§ Clause 1, page 1, line 16, at end insert ("or to lend any such objects (being pictures) for display in the official house of a British Ambassador or Minister in a foreign country")
§ LORD PARMOORMy Lords, I have not heard of any opposition to this Amendment, and therefore I move that we agree with the Commons.
§ Moved, That this House doth agree with the Commons in the said Amendment.—(Lord Parmoor.)
VISCOUNT MERSEYMy Lords, I should like, if I may, to say one or two words upon this Amendment. If I may humbly say so, it appears to be a rather fatuous suggestion. The proper decorations for our Embassies—I know a good many of them—are what might be called the loyal pictures, which decorate the dining rooms and drawing rooms very effectively. We do not want to lend bad pictures to our Embassies, and I should hesitate very much to send good pictures. One knows what Embassies are, and that they contain ordinary housemaids and ordinary footmen who know little about pictures. The Ambassador frequently changes and his goods are moved about. Possibly someone from the Office of Works occasionally visits the Embassy house, and then finds that a hole has been knocked in the face of a picture and is fastened with a bit of canvas at the back. Your Lordships know the state in which some of the pictures of foreign potentates are at present kept in some Embassies here.

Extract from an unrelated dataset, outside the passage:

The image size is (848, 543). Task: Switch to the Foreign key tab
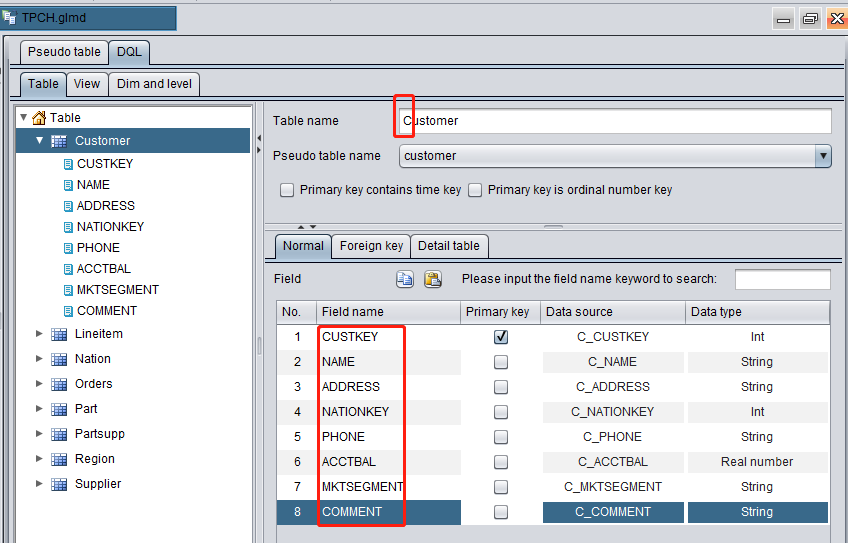(371, 246)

The genesis of this particular Amendment is not unentertaining. It is, I understand, that there are four rather second-rate but decorative Poussins put 474 aways in the cellars of the National Gallery. Sir Rennell Rodd, for whow I have very great respect, who used to be Ambassador in Rome, long wished to have those Poussins hanging up in the Embassy at Rome, perhaps for the reason that the Roman nobility decorate their palaces with Poussins. Possibly he thought it would be a good way of developing an entente with Italy. On that analogy, if one wished to have an entente with the Vatican, one might send a picture of Archbishop Cranmer being burnt at the stake. The remarkable thing about it all is how one descends from the particular to the general. An Ambassador wants four old pictures hung up in his Embassy, and in consequence we are to give the Trustees of the National Gallery the power of sending our best Gainsboroughs to Addis Abeba or to La Paz, over the sands of Africa or the mountains of South America. Is it worth inserting this curious Amendment? There are forty Embassies and Legations, I believe, of the British Government abroad. Is it suggested that we are to be allowed to send pictures to all those places? I really think that before passing this Amendment your Lordships might consider it.